How to break the curse

Look for an event tech partner that offers open APIs, native integrations, and automated data syncs with tools like Salesforce, HubSpot, Marketo, or Slack.

Ideally, they should offer the option of native integrations (when you need something relatively nuanced and enterprise permissions come into play) or a no-code option like Zapier (when the actions are simple and you just need send data / triggers from one system to the other).

Either way, integrations can be tricky, and they are, by definition, business-critical. So be afraid, be very afraid, of a vendor who just gives you the docs and tells you to ‘have at it’.

Your tech partner should walk you through the options, configure everything for you, liaise with your IT and marketing ops people, test and then deploy your integration.

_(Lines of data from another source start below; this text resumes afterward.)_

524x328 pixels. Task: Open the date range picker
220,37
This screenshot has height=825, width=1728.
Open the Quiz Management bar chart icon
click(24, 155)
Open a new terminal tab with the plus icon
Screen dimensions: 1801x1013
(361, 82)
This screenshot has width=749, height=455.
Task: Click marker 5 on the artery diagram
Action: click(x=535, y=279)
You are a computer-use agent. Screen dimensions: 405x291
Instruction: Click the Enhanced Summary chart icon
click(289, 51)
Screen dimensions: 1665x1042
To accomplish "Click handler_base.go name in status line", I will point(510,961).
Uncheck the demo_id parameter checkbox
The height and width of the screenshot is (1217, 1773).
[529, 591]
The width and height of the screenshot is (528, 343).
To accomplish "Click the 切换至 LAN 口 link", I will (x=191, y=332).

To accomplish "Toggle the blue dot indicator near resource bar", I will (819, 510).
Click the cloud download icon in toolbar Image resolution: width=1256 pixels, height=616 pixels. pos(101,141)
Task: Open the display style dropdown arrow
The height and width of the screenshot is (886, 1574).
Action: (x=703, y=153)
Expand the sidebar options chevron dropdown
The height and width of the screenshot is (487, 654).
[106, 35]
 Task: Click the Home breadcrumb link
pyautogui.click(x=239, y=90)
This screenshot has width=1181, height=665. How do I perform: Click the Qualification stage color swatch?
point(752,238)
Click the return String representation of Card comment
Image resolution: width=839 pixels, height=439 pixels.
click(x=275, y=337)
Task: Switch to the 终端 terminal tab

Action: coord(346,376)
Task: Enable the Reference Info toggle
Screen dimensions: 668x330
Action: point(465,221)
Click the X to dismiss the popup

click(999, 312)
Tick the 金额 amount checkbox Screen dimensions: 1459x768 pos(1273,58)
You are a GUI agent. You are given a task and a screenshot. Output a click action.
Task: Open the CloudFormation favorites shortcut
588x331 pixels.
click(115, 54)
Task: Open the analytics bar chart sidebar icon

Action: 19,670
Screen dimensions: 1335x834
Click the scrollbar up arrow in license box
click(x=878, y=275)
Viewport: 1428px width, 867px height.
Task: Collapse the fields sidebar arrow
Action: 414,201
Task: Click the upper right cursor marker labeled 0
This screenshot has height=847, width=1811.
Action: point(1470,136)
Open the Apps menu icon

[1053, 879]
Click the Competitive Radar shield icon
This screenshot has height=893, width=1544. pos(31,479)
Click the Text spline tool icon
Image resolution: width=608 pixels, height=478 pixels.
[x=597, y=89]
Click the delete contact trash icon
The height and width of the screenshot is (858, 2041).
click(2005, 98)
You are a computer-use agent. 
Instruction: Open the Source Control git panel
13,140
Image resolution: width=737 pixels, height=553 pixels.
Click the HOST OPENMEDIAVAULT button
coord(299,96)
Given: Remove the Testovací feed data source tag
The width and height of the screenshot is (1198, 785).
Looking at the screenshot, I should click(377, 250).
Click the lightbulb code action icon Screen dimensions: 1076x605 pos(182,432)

Once your systems speak the same language, your events will run like a perfectly executed spell – seamless, efficient, and perfectly in sync. Think Hermione, not Ron.

Image of Frankenstein’s monster

Bonus horror: the Frankenstein’s Monster of multiple vendors

Plenty of planners still piece together event tech from a dozen different providers – registration here, apps there, surveys somewhere else. Before you know it, you’ve created a monster.

Each tool has its own login, data structures, and support team. When something breaks, no one takes responsibility. It’s a patchwork creature that lurches forward on little more than luck and caffeine.

How to break the curse

Whenever possible, choose an integrated event tech ecosystem – one provider that can handle registration, apps, analytics, engagement, and communications in one unified platform. You’ll save time, reduce complexity, and sleep better at night.

Event technology doesn’t have to be frightening. In fact, the right tools can turn chaos into calm, and fear into flawless execution. The secret lies in choosing a partner who truly understands the event lifecycle – from pre-registration to post-event reporting.

When evaluating event tech providers, look for:

  • Proven reliability (ask for uptime stats and case studies)
  • Transparent pricing
  • Robust security and compliance
  • Excellent support and training
  • Flexible integrations and scalability
  • Modern intuitive UI and UX

Choose wisely, prepare thoroughly, and your next event will be more ‘treat’ than ‘trick.’